_What needs to be done_. Please take the records that follow and repeat exactly the lines starting with the line with "Where should I" and going on through the line with "Screen dimensions: 875x584".

_Source information_.
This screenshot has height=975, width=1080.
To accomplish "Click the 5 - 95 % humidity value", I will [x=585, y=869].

--

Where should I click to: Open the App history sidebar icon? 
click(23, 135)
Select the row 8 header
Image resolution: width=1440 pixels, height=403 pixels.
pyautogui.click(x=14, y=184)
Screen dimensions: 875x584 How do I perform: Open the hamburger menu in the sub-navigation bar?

_Result of this task_.
Where should I click to: Open the App history sidebar icon? 
click(23, 135)
Select the row 8 header
Image resolution: width=1440 pixels, height=403 pixels.
pyautogui.click(x=14, y=184)
Screen dimensions: 875x584 How do I perform: Open the hamburger menu in the sub-navigation bar?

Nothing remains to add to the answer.